Wednesday, January 30, 2008
The End of the Day
As I sit here typing, I have a lovely almost two year old daughter who has pulled up a chair beside me and is continually threatening to wipe out all I have just written by turning off the computer. From the lifting of the mouse, playing with the on/off switch and wanting to pull some very important cords out of the computer, she smilingly looks at me as though I know how cute she is! I however, continue to try and type while removing her hand, saying no a dozen times and kissing her forehead. I remember a day when that would have really bothered me. "I can't seem to get any time to myself," I would lament. Don't they know that Mommy needs a little time to do "her" things? I don't even remember the days when I actually went to the bathroom by myself. But now, thanks to God continuing to do a work in me, I realize that this time is so very short. One day I will blink and this little girl will be like her oldest sister, on the threshold of womanhood. And when that happens, how I will long once again for these moments...to cherish and hold dear.

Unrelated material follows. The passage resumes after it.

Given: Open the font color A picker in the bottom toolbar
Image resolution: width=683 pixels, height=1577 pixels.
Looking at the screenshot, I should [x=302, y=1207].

Just as the Bible says, life really is but a vapor. I hope I continue to know how preciuos it is. When I am older, and my house is quiet, how much I will miss children singing Latin songs, everyone trying to talk at one time, three or four asking me a question all at once, and all those reminders about "once you're in bed, it's time to sleep!" I will miss changing the diapers and making the meals and all the other things that go along with a houseful of blessings! So, as the night draws to a close...cuddle up to those little ones, tell those around you how much you love them, and thank God for giving you another day. I sure am!